# WORK REQUEST
Return from the Mary Pickford passage, with no changes, the part starting with "Mary Pickford (1892-1979)" and going on through "know it today.".

# GIVEN PASSAGE
============

Mary Pickford (1892-1979) was a multifaceted pioneer of early cinema. She was a talented performer, a creative producer and a savvy businesswoman who helped shape the film industry as we know it today.
Mary Pickford rose steadily to fame at a time when there was no path to follow. Actresses who came after her, such as Joan Crawford and Jean Harlow, cut pictures from fan magazines, pinned them to their walls and dreamed of stardom. Mary was known as “the girl with the curls” and “the Biograph girl” before audiences learned her name; fan magazines were created because of stars like Mary Pickford. In fact, the very first issue of Photoplay in 1912 featured Mary dressed in character for Little Red Riding Hood. Her first film director was D.W. Griffith and she went on to work with most of the greats of her era such as Cecil B. De Mille, Allan Dwan, James Kirkwood, Marshall Neilan, Sidney Franklin, Maurice Tourneur and Ernst Lubitsch. Her career was buoyed by fellow professionals who were also friends, including the cinematographer Charles Rosher and the screenwriter Frances Marion, at a time when the art form was in a near constant state of change.

============

# RECORD SET
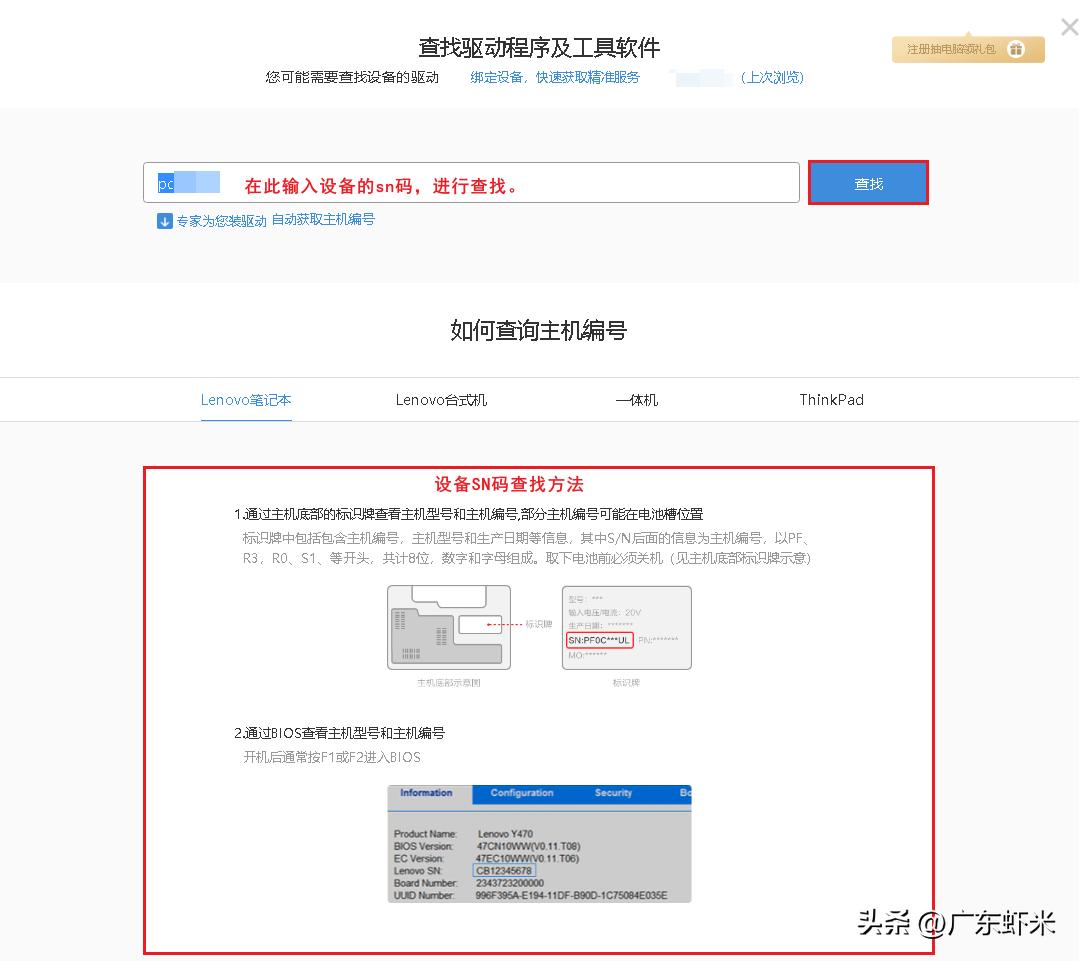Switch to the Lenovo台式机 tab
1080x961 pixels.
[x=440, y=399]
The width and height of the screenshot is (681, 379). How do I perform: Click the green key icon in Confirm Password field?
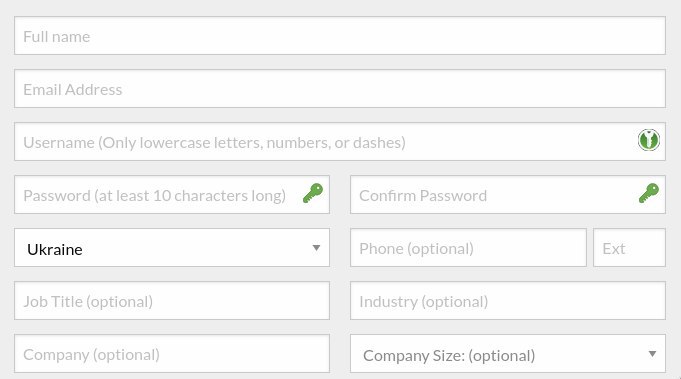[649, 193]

============

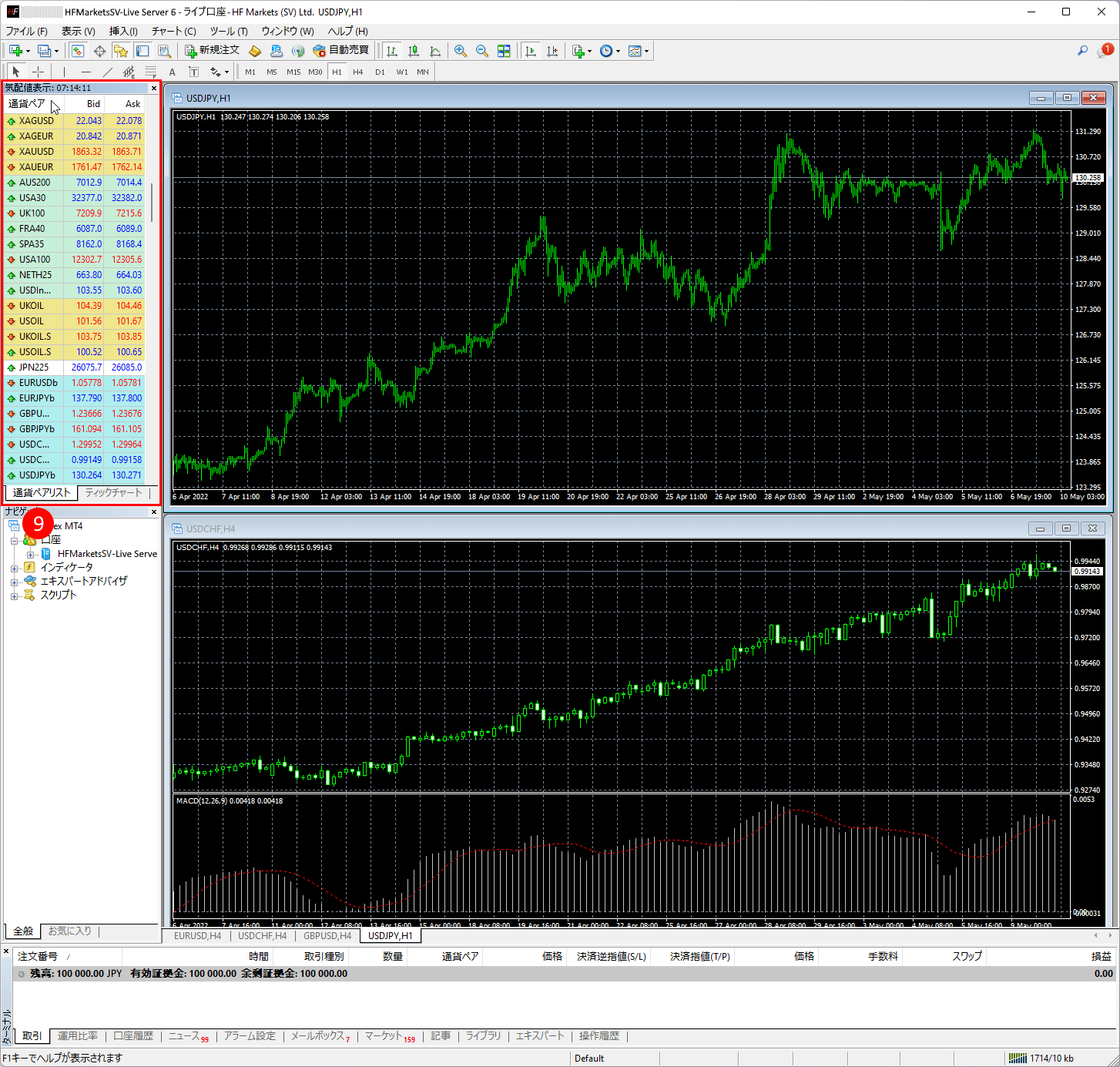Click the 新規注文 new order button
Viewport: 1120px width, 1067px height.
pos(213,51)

============

# TASK ANSWER
Mary Pickford (1892-1979) was a multifaceted pioneer of early cinema. She was a talented performer, a creative producer and a savvy businesswoman who helped shape the film industry as we know it today.